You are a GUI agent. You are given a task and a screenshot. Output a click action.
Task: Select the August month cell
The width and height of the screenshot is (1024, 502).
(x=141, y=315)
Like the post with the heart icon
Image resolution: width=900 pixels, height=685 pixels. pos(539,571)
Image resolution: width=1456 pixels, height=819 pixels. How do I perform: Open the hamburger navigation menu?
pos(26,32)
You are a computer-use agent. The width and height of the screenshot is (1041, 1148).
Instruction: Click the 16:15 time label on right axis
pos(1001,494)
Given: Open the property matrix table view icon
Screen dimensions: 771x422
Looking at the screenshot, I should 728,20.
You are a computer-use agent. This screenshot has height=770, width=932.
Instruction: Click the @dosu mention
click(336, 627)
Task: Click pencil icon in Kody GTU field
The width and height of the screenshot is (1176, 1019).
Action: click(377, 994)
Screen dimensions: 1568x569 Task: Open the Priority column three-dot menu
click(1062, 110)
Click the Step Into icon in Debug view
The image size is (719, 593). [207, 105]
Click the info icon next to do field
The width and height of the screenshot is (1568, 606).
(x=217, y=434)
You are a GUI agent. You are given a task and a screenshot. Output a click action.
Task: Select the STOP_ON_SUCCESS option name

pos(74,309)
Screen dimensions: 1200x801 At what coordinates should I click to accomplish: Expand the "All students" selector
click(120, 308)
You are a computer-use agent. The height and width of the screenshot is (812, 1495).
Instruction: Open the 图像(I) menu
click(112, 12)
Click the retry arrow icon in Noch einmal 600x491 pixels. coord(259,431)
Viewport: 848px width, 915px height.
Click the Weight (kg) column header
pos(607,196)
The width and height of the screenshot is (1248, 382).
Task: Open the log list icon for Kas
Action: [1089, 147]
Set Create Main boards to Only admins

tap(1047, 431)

Exercise goal – Every line above that includes the string "agent" needs to be copied.

Answer to the exercise –
You are a GUI agent. You are given a task and a screenshot. Output a click action.
You are a computer-use agent. The width and height of the screenshot is (1041, 1148).
You are a computer-use agent. This screenshot has height=770, width=932.
You are a GUI agent. You are given a task and a screenshot. Output a click action.
You are a computer-use agent. The height and width of the screenshot is (812, 1495).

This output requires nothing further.